The election playing out in Alberta seems to have a lot in common with what has been happening with the federal Liberals, at least for those who see the urgency of decarbonizing to control climate change. There is a semi-progressive government that thinks that it has strong climate credentials because it has a long term plan. At the same time, neither the Alberta NDP nor the federal Liberals properly appreciate the scale and seriousness of climate change, which is why they are willing to keep backing new fossil fuel projects.

One Calgary Herald article today had an interesting comment:

Kenney says that if he takes office after next week’s vote, he’ll abolish the carbon tax and scrap the NDP’s 100 megatonne cap on oilsands emissions.

Federal sources note that the loss of the provincial carbon tax isn’t a big problem to them because Ottawa would simply impose its own tax.

But the emissions cap is a huge deal for the Trudeau Liberals.

They say removal of that cap could take Canada out of compliance with the Paris Agreement on climate change.

This is a reminder for the other perennial Liberal/NDP line on climate change: whatever the faults of our approach, the Conservatives will be worse.
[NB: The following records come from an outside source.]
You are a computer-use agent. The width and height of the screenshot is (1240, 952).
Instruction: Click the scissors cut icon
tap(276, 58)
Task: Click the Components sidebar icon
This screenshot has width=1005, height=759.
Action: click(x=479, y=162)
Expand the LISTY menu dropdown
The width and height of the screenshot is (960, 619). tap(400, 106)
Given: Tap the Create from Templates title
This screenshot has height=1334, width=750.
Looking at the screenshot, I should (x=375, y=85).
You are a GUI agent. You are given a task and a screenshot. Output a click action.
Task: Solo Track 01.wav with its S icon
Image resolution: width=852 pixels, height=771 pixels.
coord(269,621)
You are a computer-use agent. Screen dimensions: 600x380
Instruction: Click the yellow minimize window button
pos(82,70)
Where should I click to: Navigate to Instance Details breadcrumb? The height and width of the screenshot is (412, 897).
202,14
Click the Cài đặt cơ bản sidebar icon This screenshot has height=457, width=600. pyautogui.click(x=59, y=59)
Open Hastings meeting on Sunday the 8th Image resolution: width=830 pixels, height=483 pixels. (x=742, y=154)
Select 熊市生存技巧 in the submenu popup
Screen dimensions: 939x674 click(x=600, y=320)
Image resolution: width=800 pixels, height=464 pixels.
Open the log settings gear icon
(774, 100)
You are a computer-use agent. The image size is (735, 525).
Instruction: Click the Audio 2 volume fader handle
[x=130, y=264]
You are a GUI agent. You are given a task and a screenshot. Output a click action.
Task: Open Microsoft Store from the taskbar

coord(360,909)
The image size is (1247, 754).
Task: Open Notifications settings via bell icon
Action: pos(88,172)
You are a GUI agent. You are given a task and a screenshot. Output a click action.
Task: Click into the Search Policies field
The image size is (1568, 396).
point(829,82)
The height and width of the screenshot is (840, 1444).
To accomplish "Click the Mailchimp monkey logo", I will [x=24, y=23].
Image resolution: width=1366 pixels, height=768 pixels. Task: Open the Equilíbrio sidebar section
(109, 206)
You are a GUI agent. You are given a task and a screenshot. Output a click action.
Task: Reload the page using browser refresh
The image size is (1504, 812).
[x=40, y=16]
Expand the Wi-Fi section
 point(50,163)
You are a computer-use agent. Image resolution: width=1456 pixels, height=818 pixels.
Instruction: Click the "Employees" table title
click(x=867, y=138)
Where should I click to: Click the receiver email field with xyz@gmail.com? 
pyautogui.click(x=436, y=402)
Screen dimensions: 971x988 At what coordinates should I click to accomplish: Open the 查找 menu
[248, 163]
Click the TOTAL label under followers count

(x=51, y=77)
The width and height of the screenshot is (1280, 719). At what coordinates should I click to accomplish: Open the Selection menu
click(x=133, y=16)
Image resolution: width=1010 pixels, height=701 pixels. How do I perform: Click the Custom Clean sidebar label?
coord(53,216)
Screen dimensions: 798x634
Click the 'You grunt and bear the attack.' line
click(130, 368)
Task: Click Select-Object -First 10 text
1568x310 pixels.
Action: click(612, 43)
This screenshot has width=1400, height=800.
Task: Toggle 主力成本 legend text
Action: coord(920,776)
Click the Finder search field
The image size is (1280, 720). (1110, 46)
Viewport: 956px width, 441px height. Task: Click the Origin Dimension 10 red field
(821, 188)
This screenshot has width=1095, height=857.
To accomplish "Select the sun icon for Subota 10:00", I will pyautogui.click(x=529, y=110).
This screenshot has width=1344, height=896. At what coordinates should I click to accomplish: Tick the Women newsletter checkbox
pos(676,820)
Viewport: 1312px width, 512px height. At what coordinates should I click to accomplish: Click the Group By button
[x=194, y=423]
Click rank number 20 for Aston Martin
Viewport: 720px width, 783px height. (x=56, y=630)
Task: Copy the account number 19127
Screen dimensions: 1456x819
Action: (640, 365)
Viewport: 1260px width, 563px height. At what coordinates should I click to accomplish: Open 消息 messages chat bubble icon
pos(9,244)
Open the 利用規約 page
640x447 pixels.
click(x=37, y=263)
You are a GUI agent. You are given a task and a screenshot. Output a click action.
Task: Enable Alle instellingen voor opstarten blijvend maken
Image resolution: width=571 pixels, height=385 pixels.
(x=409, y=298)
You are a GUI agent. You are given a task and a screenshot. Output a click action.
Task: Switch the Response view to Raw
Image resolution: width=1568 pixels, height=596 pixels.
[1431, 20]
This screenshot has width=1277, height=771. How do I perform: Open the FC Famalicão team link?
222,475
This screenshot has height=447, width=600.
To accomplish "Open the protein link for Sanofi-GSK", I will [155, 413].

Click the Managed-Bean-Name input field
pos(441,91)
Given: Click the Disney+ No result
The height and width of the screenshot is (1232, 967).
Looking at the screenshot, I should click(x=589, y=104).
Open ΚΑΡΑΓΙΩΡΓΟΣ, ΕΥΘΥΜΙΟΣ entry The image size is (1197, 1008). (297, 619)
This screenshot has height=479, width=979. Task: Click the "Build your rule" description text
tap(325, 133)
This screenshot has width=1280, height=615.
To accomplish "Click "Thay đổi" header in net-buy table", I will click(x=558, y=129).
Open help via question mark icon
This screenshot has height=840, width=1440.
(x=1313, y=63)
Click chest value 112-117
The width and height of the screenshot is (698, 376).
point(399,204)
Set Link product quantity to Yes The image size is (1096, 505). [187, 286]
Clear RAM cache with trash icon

There is truth to that, and it provides the second prong of the dilemma for voters in Canada who think rapid decarbonization is urgent and essential.

{ 8 comments… read them below or add one }

. April 24, 2019 at 3:59 pm

Kenney election promise could spell trouble for in-situ oil sites

Jason Kenney’s election promise to remove the oilsands emissions cap will likely have far-reaching consequences for Alberta’s in-situ oil projects.

It all stems from federal Bill C-69, which would overhaul Canada’s energy regulatory process and change the rules for project approvals.

In-situ projects extract bitumen too deep to be mined, generally by using steam. They comprise around 80 per cent of Alberta’s oil reserves.

Federal Natural Resources Minister Amarjeet Sohi told Postmedia Tuesday his government had assured Rachel Notley that in-situ sites would not be subject to C-69 — and therefore federal regulations — as long as the NDP’s 100-megaton emissions cap was in place.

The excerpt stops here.